Personal information
- Born: 24 May 1994 (age 32) Ichinomiya, Aichi, Japan
- Height: 5 ft 2 in (157 cm)
- Weight: Atomweight; Mini-flyweight; Light-flyweight; Flyweight; Super-flyweight; Bantamweight;

Boxing career
- Stance: Orthodox

Boxing record
- Total fights: 16
- Wins: 11
- Win by KO: 7
- Losses: 3
- Draws: 2

= Yunoka Furukawa =

Japanese boxer (born 1994)

Yunoka Furukawa (古川湯の香, Furukawa Yunoka) is a Japanese professional boxer who held the WBA female atomweight title from 2016 to 2017.

==Professional career==
Furukawa made her professional debut on 1 April 2012, drawing with fellow Japanese boxer Misato Kawaguchi. She would amass a record of 6–1–1 over the next four years before challenging Christine Latube for the vacant OPBF female flyweight title.

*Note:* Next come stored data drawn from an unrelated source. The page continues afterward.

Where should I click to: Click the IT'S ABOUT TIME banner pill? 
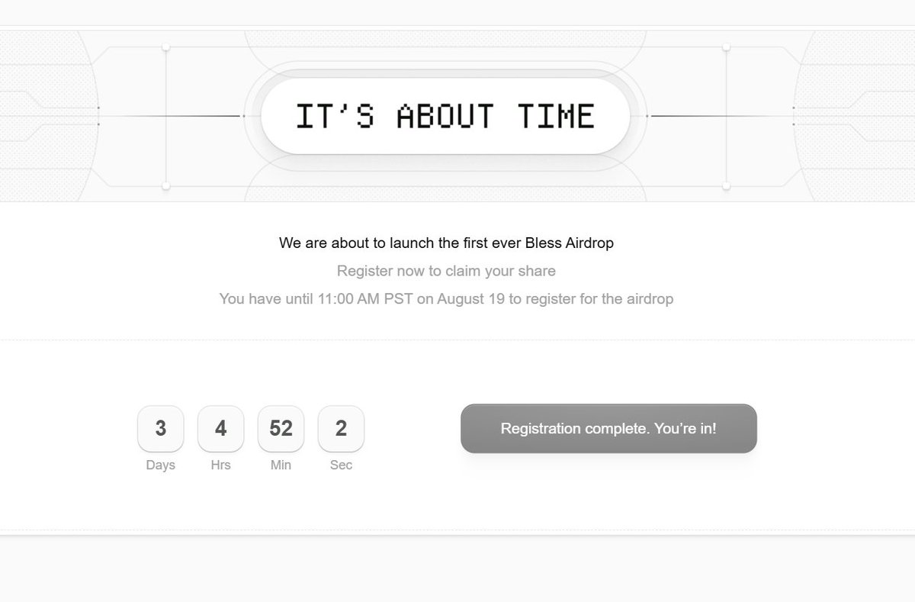pyautogui.click(x=445, y=116)
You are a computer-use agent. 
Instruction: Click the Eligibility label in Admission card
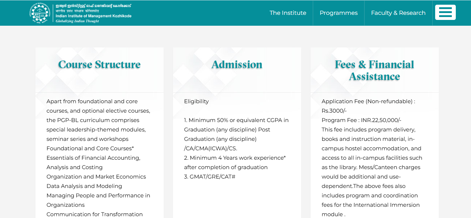(x=196, y=101)
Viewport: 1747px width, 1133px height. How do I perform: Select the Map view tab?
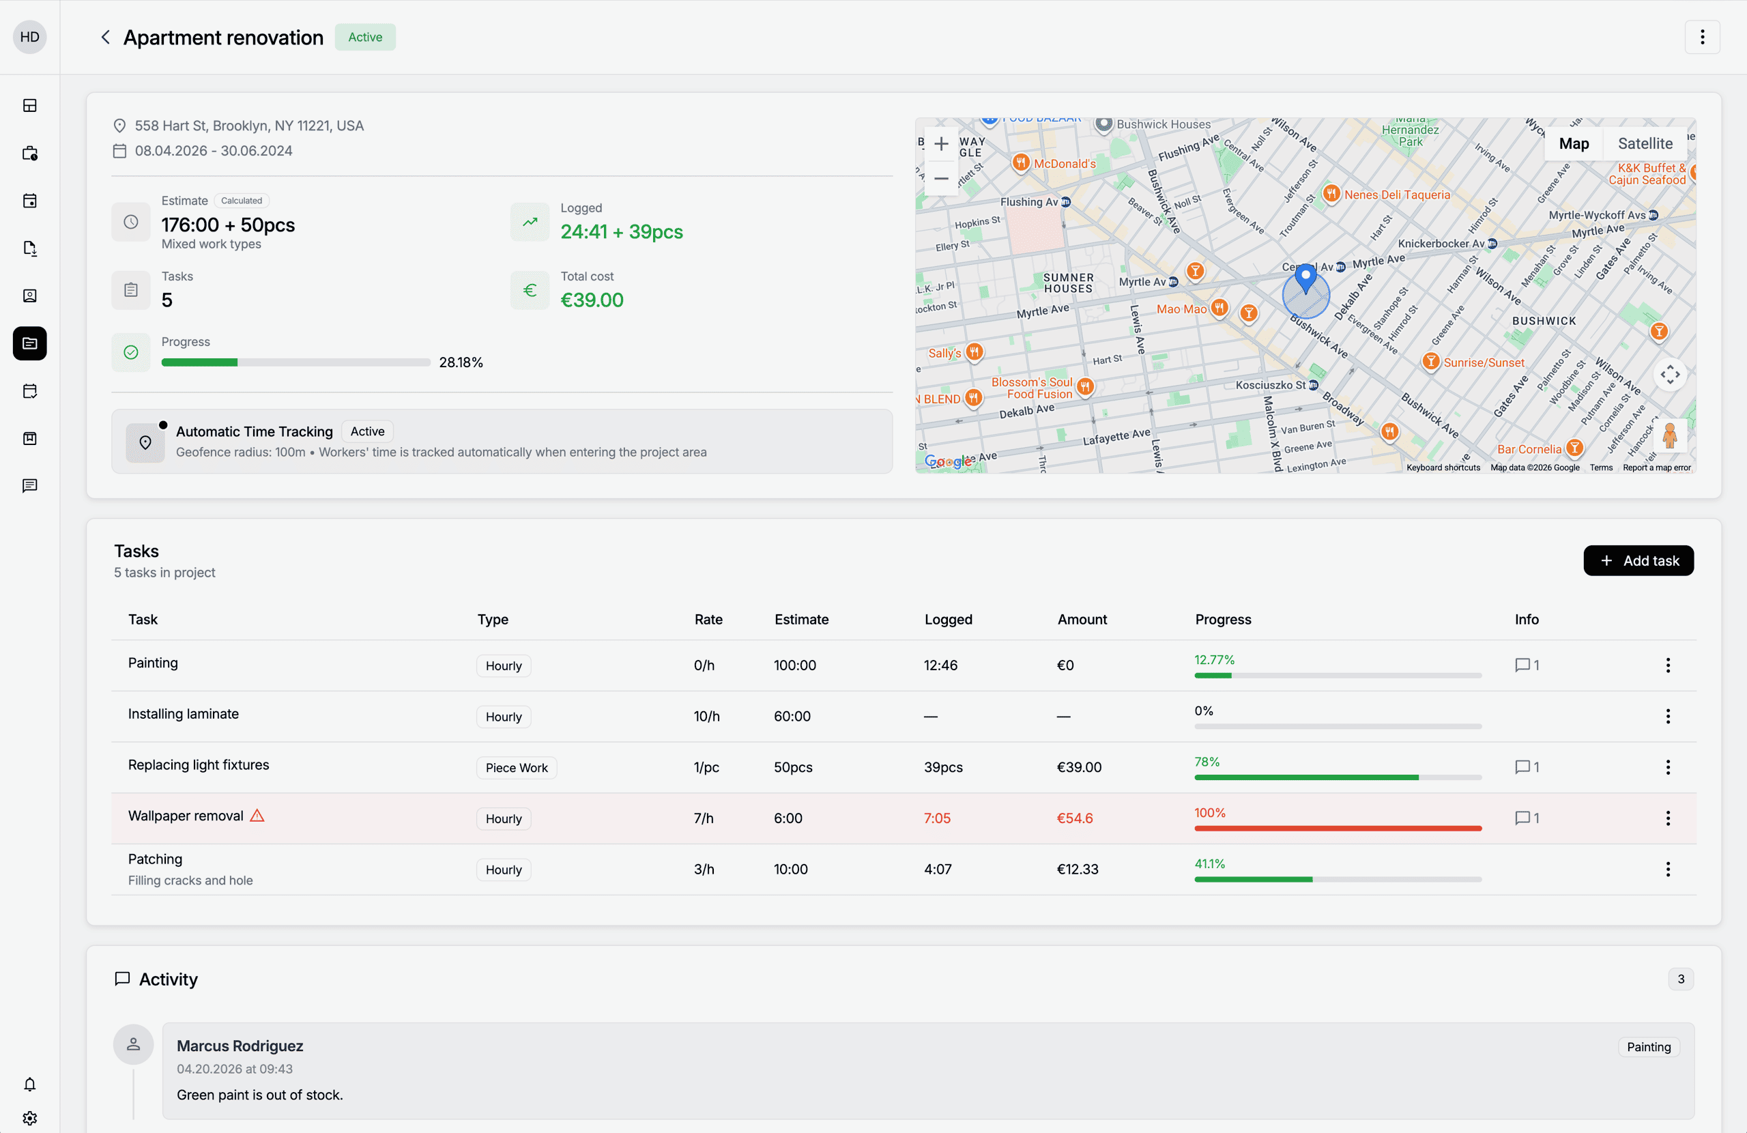pos(1574,144)
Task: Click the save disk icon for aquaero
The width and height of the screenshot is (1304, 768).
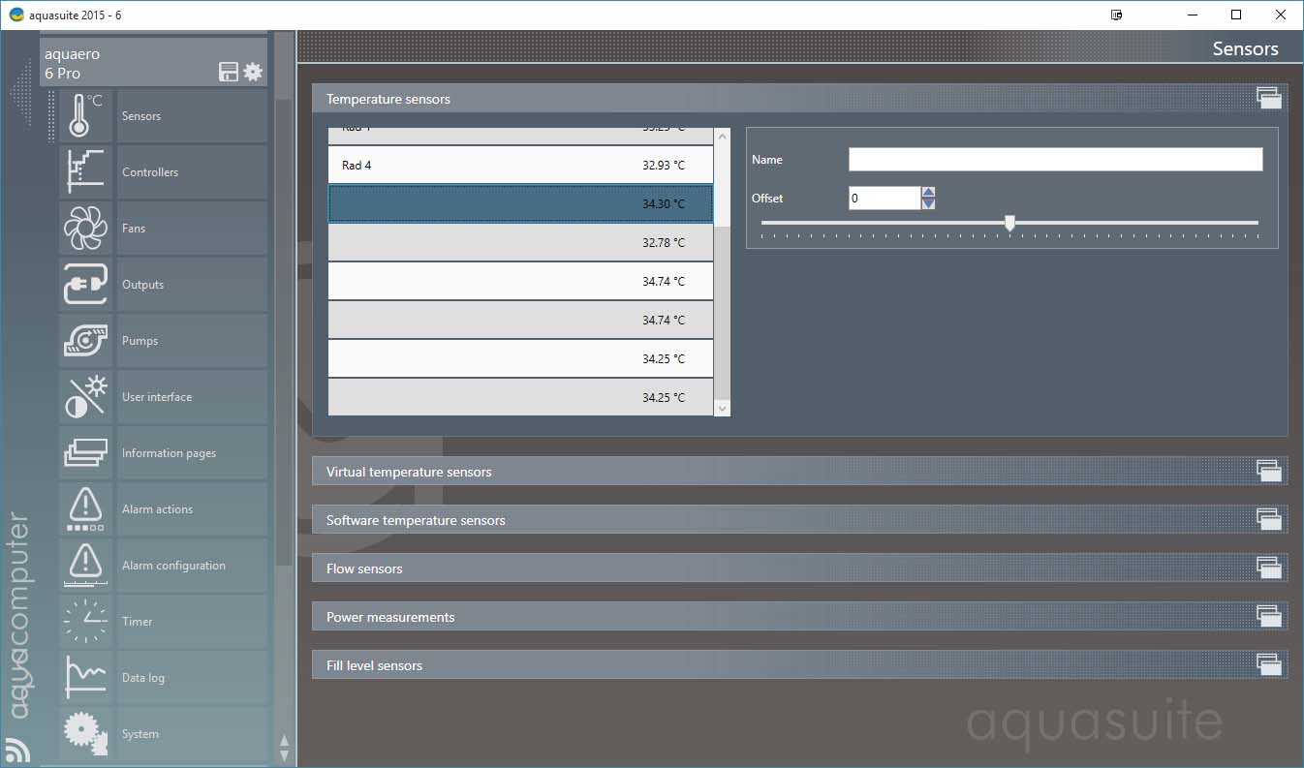Action: point(229,72)
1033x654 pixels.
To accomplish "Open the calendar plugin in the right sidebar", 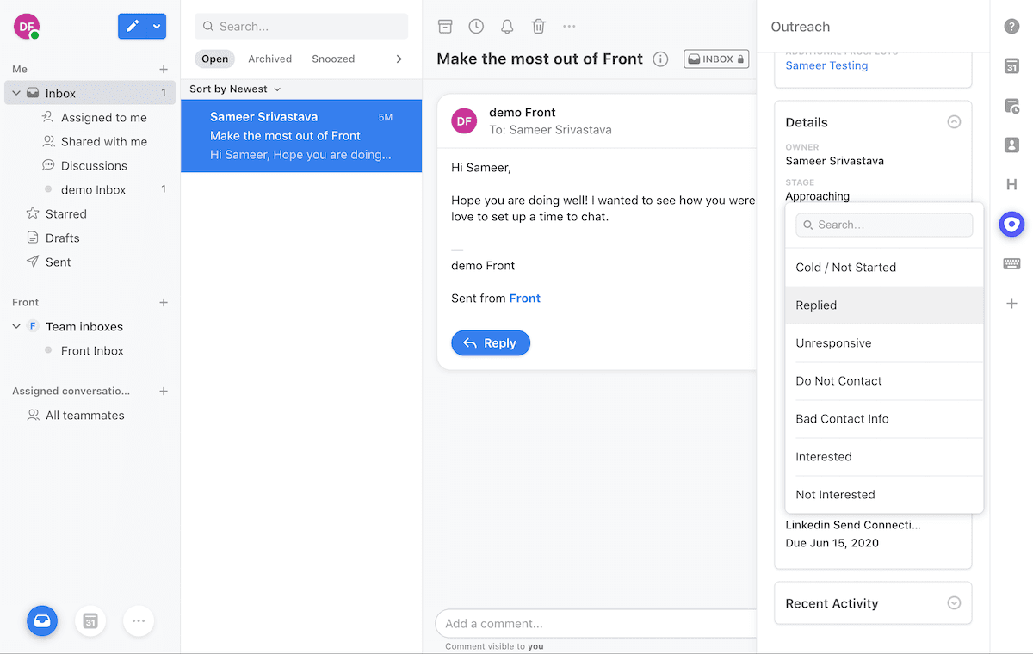I will click(x=1011, y=65).
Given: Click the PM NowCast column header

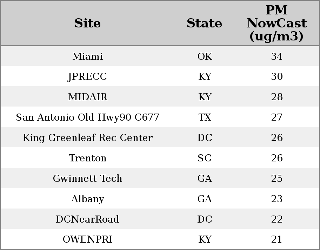Looking at the screenshot, I should [276, 23].
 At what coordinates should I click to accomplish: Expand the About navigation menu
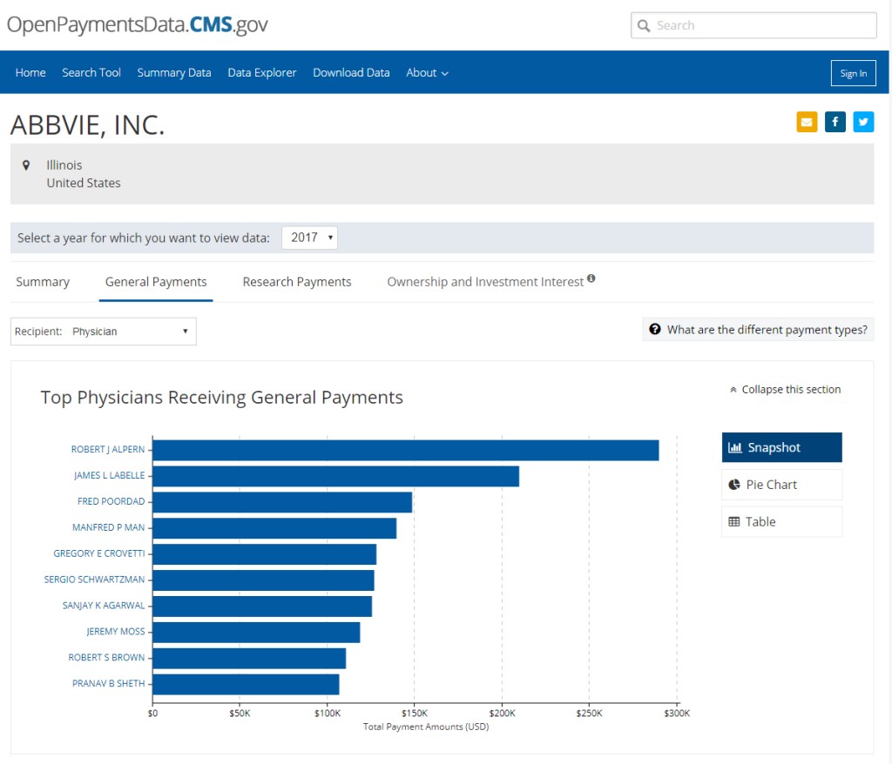coord(427,72)
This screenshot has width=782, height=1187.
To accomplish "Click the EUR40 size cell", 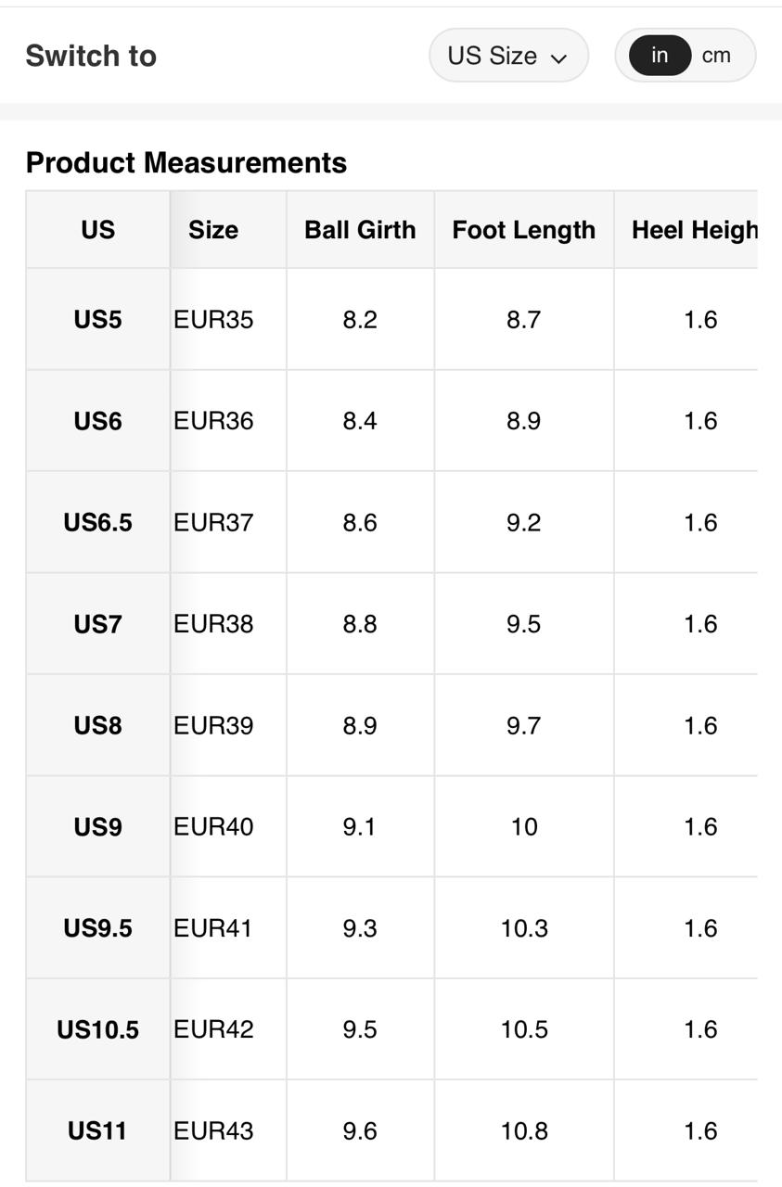I will (x=213, y=826).
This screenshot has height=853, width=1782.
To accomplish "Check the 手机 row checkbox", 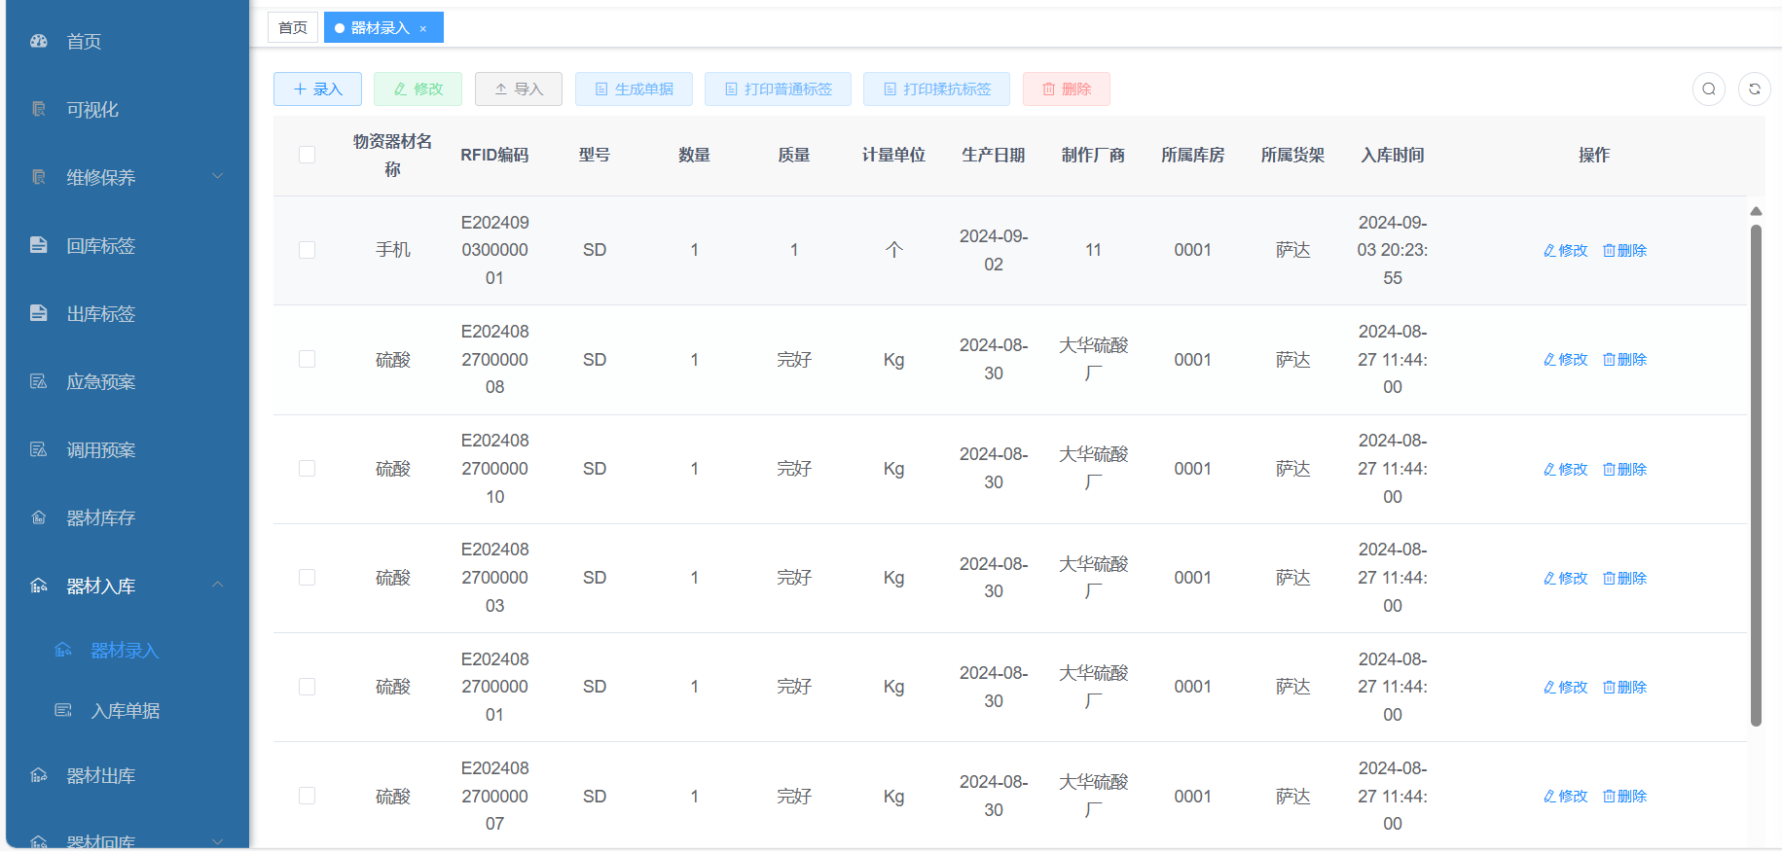I will click(307, 250).
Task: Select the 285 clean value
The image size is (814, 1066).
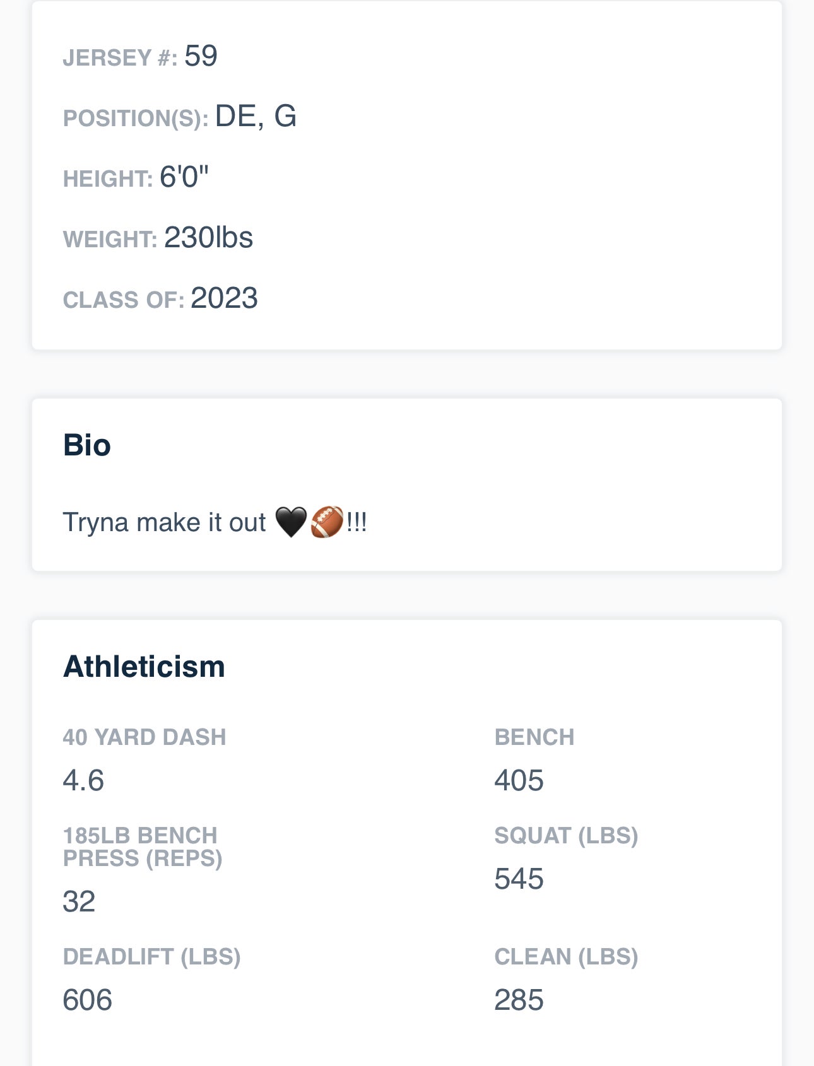Action: coord(519,1000)
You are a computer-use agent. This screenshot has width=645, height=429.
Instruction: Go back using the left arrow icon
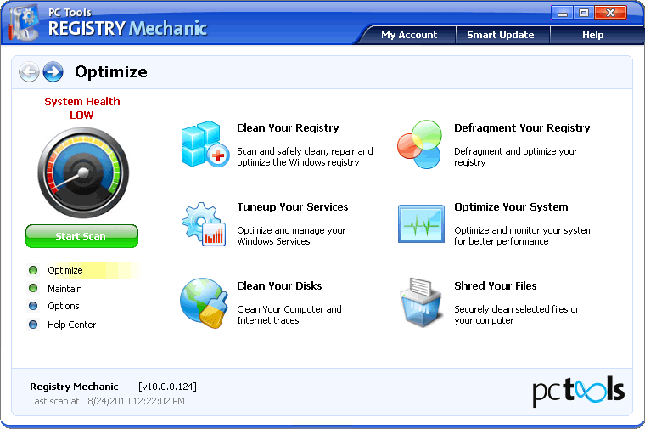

She would win the bout and capture the title via technical knockout in the seventh round.

Furukawa challenged Satoshi Nishimura for the vacant WBA female atomweight title on 13 August 2016. She would claim her first world title by technical knockout in the third round. She would then successfully defend her title against Mika Iwakawa before being stripped of the title after deciding to move up to flyweight.

After her move to flyweight, Furukawa challenged Leonela Paola Yúdica for the IBF female flyweight title on 13 October 2017. She would lose by unanimous decision.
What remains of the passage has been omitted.